Treatment of heterogeneity in systematic reviews of diagnostic tests in cancer

Article type
Authors
Mallett S, Deeks J, Altman D
Abstract
Objectives: To assess the treatment of heterogeneity in systematic reviews of tests used to diagnose cancer in symptomatic patients.

Methods and results: A systematic search was used to identify relevant systematic reviews that reported an electronic search and compared test accuracy against a gold standard reference test.

The presence, source and treatment of heterogeneity within these reviews was assessed using a data sheet to extract details of: discussion of heterogeneity and its sources including methodological, threshold and statistical; methods to test for heterogeneity; and synthesis and reporting of results in the presence of heterogeneity.

We have found that many systematic reviews of diagnostic tests do not discuss heterogeneity of study results, even though many of these reviews include study results that appear heterogeneous. In reviews that do discuss heterogeneity, the presence and sources of heterogeneity is explored using a variety of techniques including formal statistical tests such as the chi-squared test, ROC curves, Galbraith plot and meta-regression.

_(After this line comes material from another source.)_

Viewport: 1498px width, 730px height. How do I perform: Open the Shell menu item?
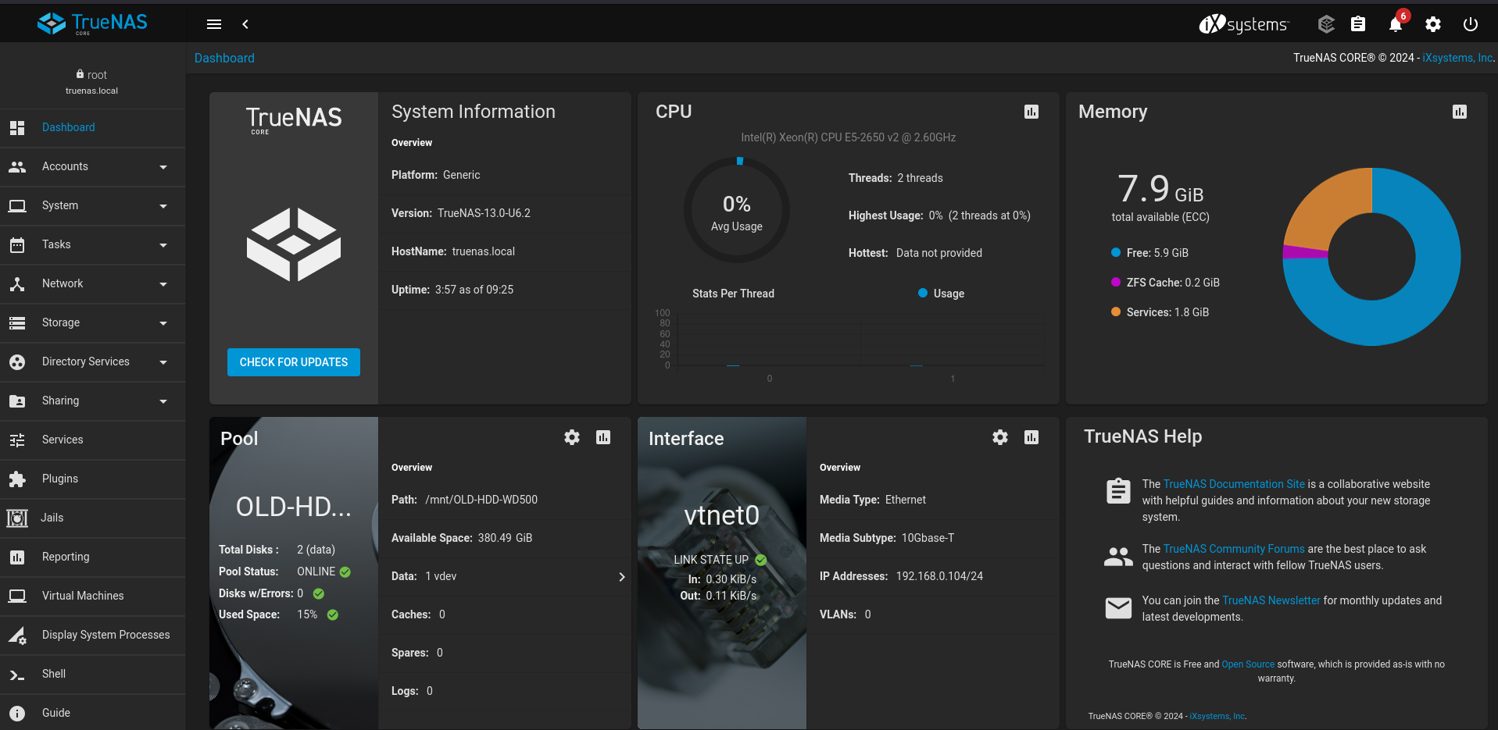[54, 674]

Combining study results by meta-analysis without an assessment of heterogeneity, may lead to summary estimates of diagnostic test accuracy being overestimated or underestimated.

Conclusions: This survey highlights deficiencies in assessment and treatment of heterogeneity between studies included in systematic reviews for diagnostic tests in cancer. A new Cochrane handbook for systematic reviews of diagnostic tests is being written and will help guide future reviewers in the process of testing and summarising results in the presence of study result heterogeneity.

Acknowledgements: This project is funded by Cancer Research UK.